Work order 1: In the air ambulance article, on what day was a young child brought to the author's facility by air ambulance?
Work order 2: Retype the part of the air ambulance article starting with "By David Ebler, physician" and going on through "on the line.".

Source extract:

######

Florida Times-Union: Air ambulances illustrate that seconds really matter

By David Ebler, physician

As a trauma surgeon, I have a deep understanding of how important emergency air medical transport can be when a patient’s life is on the line.

Trauma patients often require time-sensitive care that can only be delivered by specialized or advanced medical facilities that may be miles away.

As just one example, on Mother’s Day, a young child was brought to our facility by air ambulance, transferred from a community hospital that realized it was not equipped to provide the level of care required.

Thanks to our ability to respond rapidly, I was able to have a completely different conversation with the child’s mother that day. I was able to let her know her child was alive and stable. I do not believe that would have been possible without the speed and availability of the emergency air ambulance.

However, many similar lifesaving air medical services are at risk of closing in Florida and around the country.

A large part of this financial strain is a result of the inadequate rates of reimbursement for air medical transport providers from Medicare, Medicaid and some private insurers.

Providers often don’t get reimbursed the full amount it costs to transport patients at their time of urgent need.

######

Data for analysis:
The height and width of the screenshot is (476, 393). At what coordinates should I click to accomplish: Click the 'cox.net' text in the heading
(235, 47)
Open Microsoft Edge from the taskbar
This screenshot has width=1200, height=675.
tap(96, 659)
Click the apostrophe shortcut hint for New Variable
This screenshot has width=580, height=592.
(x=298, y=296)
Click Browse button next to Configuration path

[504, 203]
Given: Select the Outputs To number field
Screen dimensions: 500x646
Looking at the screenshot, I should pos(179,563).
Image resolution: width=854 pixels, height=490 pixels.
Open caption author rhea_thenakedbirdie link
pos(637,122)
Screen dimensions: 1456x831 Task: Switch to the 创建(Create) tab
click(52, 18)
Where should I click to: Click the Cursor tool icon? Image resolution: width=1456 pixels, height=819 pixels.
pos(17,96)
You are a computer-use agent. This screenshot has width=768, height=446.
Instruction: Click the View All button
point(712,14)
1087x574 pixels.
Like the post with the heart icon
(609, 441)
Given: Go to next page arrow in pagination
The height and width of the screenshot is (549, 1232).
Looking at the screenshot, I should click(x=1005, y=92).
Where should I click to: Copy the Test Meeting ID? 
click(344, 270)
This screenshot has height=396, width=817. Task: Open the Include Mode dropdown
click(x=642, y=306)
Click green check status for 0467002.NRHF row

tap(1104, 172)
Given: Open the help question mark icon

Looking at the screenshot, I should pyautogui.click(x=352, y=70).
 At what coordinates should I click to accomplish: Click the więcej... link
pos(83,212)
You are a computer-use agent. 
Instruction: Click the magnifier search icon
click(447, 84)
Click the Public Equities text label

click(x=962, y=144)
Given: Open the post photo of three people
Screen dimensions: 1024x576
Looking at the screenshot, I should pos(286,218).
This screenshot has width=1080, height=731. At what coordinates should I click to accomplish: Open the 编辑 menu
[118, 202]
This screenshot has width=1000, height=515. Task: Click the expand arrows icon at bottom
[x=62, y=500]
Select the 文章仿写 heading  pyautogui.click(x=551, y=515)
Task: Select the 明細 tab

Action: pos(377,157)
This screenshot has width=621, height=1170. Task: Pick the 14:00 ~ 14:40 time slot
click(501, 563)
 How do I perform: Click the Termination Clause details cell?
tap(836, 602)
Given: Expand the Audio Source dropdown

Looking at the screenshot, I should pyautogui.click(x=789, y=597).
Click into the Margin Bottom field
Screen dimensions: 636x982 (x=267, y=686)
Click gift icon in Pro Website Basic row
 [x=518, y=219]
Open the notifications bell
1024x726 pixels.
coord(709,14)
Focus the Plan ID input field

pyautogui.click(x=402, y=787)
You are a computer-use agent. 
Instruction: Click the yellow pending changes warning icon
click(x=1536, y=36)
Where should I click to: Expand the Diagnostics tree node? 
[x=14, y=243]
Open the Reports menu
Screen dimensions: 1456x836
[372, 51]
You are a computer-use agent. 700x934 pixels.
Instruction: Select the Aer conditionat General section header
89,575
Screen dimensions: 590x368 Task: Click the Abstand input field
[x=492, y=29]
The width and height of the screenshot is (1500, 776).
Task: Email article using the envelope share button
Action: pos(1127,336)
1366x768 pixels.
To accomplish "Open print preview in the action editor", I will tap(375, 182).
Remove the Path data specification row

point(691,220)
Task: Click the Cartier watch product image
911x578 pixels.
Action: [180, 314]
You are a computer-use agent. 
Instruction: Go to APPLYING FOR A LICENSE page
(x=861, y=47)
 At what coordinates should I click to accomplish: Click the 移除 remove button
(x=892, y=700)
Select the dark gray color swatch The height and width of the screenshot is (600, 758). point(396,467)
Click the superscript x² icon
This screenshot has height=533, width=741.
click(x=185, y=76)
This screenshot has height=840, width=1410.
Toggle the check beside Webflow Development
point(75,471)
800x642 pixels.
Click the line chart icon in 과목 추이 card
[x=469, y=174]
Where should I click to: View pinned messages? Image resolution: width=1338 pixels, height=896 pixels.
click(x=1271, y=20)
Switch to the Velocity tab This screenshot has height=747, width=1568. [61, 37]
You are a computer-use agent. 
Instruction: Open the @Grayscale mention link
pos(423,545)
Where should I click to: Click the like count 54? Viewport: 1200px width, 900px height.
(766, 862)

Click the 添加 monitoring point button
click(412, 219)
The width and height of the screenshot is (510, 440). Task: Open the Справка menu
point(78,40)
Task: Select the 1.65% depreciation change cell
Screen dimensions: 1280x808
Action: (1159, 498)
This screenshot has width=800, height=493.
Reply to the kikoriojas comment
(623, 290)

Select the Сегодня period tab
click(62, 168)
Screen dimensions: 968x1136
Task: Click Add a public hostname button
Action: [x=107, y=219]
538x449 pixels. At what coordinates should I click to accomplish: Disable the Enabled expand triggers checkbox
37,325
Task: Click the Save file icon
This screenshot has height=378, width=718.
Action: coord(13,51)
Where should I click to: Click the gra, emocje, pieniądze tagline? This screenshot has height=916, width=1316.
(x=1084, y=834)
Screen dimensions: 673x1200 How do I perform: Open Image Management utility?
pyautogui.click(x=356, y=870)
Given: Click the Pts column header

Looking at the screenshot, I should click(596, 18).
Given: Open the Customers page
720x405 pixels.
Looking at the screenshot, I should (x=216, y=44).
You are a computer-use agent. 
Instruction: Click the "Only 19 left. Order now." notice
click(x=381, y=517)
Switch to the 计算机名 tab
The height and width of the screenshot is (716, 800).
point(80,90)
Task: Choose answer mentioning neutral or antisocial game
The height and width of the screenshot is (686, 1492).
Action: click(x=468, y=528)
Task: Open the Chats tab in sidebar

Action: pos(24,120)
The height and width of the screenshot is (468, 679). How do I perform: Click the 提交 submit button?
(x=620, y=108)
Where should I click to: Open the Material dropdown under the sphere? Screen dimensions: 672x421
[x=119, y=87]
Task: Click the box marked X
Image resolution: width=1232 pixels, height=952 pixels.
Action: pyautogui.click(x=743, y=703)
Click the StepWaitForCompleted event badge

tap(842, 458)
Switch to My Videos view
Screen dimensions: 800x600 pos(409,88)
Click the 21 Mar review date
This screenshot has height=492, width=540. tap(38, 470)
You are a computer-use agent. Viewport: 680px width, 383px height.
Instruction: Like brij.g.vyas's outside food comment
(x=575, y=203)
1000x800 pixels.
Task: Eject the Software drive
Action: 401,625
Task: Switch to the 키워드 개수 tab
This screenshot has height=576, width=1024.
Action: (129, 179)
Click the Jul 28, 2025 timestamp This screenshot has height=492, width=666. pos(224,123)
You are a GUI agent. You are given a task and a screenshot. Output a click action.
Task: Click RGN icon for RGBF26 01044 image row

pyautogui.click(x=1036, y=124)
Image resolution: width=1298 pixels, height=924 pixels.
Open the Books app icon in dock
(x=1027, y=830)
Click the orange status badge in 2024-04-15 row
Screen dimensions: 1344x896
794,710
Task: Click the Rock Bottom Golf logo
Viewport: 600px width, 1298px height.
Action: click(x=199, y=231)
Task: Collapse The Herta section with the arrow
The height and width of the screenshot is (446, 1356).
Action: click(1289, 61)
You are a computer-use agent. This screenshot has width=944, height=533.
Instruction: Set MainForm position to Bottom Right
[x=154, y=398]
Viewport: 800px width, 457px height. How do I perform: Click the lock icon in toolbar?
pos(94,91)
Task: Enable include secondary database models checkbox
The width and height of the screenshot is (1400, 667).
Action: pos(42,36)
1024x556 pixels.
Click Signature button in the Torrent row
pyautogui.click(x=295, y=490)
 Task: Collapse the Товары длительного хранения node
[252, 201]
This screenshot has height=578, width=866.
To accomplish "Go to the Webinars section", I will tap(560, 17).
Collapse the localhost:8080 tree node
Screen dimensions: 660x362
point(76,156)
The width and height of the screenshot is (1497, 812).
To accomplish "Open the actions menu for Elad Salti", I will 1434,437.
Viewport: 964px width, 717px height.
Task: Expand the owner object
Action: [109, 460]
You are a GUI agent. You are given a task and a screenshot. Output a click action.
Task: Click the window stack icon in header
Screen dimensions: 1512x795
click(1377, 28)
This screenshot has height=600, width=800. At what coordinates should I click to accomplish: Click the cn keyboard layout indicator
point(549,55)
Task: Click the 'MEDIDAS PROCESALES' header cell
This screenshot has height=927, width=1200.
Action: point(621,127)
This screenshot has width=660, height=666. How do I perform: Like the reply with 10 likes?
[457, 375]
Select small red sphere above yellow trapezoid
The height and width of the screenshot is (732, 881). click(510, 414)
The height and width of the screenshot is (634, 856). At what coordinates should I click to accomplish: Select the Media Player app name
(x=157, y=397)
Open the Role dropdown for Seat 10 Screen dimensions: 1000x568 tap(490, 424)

######

Answer section 1: Mother's Day.

Answer section 2:
By David Ebler, physician

As a trauma surgeon, I have a deep understanding of how important emergency air medical transport can be when a patient’s life is on the line.